Sen. Lindsey Graham (R-SC) on Wednesday launched another attempt to avoid testifying before a special grand jury in Fulton County, Georgia investigating efforts by former President Trump and his allies to overturn the election results in the battleground state.
Graham filed a brief in federal court on Wednesday, days after the 11th Circuit Court of Appeals ruled that the Trump ally does not have to comply with the subpoena from the grand jury until his attorneys and Fulton County district attorney Fani Willis outline arguments about what questions he can be asked in light of constitutional protections he has as a sitting member of Congress.
In his filing, Graham maintained his argument that two calls he made to Georgia secretary of state Brad Raffensperger (R) after the 2020 presidential election — an interest of the grand jury’s investigation — are simply part of his job and are protected by the Constitution’s Speech or Debate Clause. In her subpoena to Graham, Willis cited at least one phone call where Graham allegedly attempted to pressure Raffensperger, who defied Trump’s demands to subvert the election results, into discarding some legally cast ballots.
“The Constitution guarantees that a Senator ‘shall not be questioned’ about his protected ‘Speech or Debate’ — and yet the District Attorney insists that Senator Graham must submit to questioning to ascertain whether he can be questioned or is immune from questioning,” Graham’s lawyers said in the filing. “That makes no sense.”

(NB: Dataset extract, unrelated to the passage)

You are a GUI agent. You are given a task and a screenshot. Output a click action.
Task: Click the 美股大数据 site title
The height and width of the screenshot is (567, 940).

Graham’s lawyers then argued that Willis “should bear the burden of identifying the questions she wants to ask or, at a minimum, the specific topics she wants to cover.”
“If there is debate about whether those topics are permissible, she must offer evidence that those topics are not protected by the Clause,” Graham’s lawyers said. “To hold otherwise is to allow the District Attorney to evade the Speech or Debate Clause by requesting amorphous testimony and then, like a moving target, springing new or elaborated questions or issues on the Senator; the District Attorney, after all, is in the best position to know what she wants to ask (assuming this is not a disorganized fishing expedition).”
“For that reason, if anyone suggests a further line of inquiry, Senator Graham will address it in his Supplemental Reply Brief,” Graham’s lawyers continued.
Earlier this month, U.S. District Judge Leigh Martin May in Atlanta rejected Graham’s motion to quash the Fulton County subpoena. May ruled that Willis demonstrated “extraordinary circumstances and a special need for Senator Graham’s testimony on issues relating to alleged attempts to influence or disrupt the lawful administration of Georgia’s 2020 elections.”
Graham’s lawyers moved to appeal May’s ruling. On Sunday, the 11th Circuit Court of Appeals delayed Graham’s testimony and instructed Willis to consider whether the subpoena should be partially quashed due to the Speech or Debate Clause, an argument that Graham’s lawyers pushed to shield him from having to testify as a sitting member of Congress. Willis has until Monday to respond.